_Work to do_: Copy every line of text in the items below word for word, leaving out the pictures.

_Task inputs_:
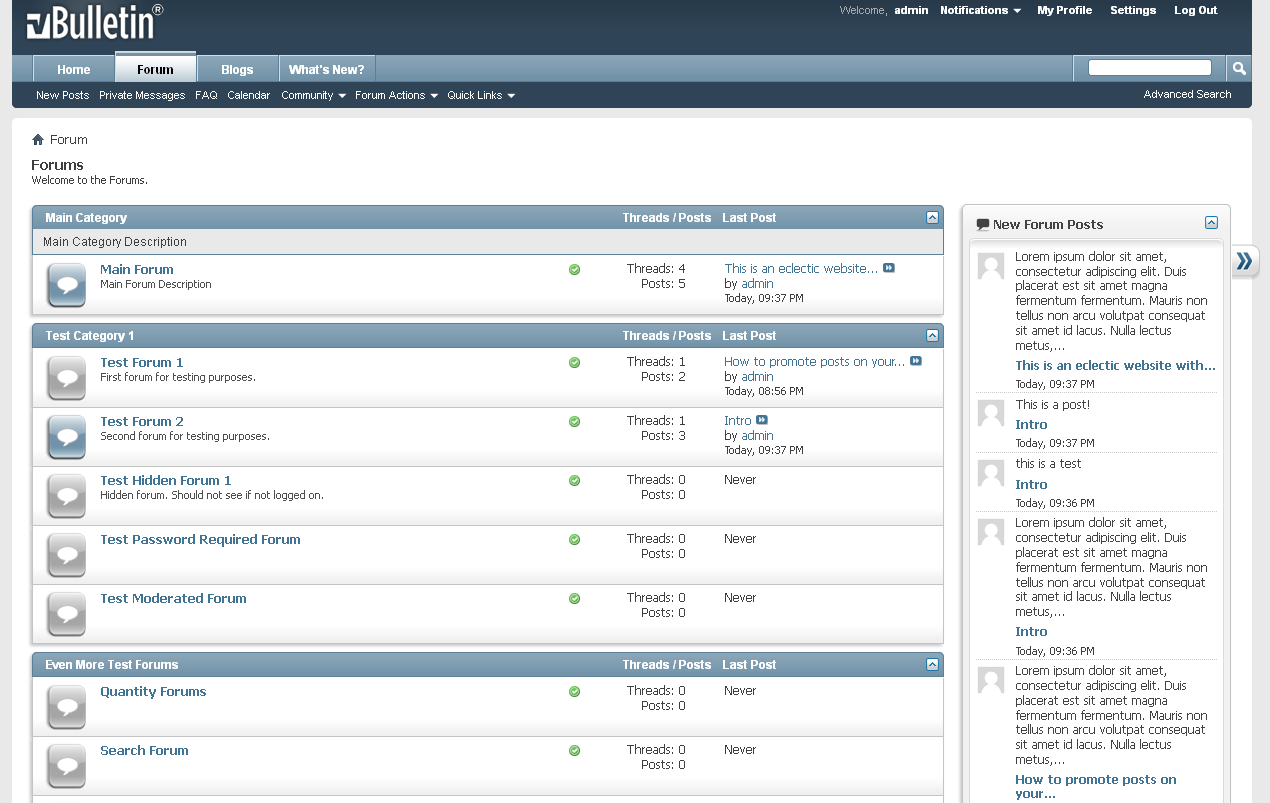Click the Advanced Search link
The image size is (1270, 803).
(x=1187, y=94)
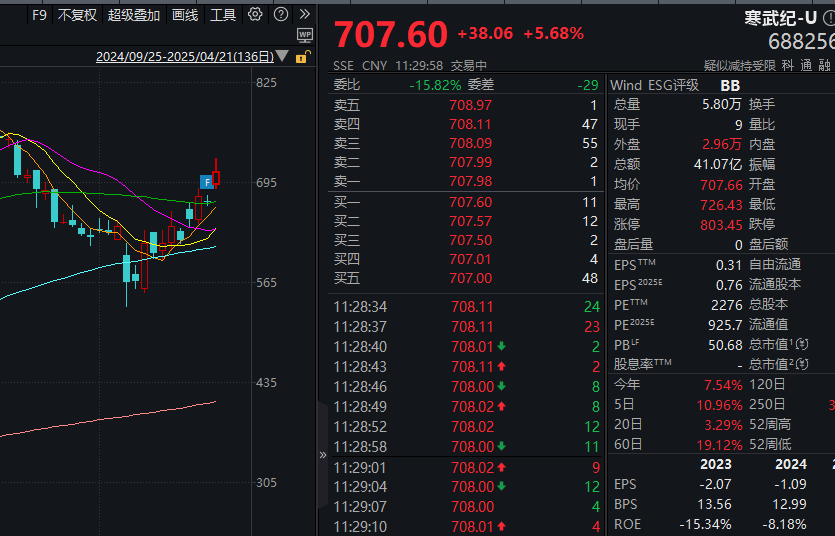The width and height of the screenshot is (835, 536).
Task: Open the settings gear icon
Action: point(255,15)
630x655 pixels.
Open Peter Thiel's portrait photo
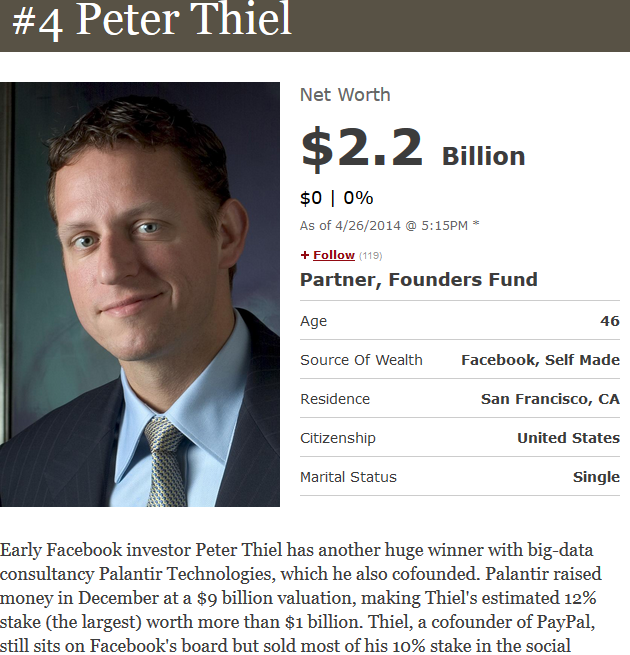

_Complete response_:
Click the Advanced Search link
The image size is (1270, 803).
(x=1187, y=94)
The width and height of the screenshot is (835, 536).
Task: Open the settings gear icon
Action: point(255,15)
630x655 pixels.
Open Peter Thiel's portrait photo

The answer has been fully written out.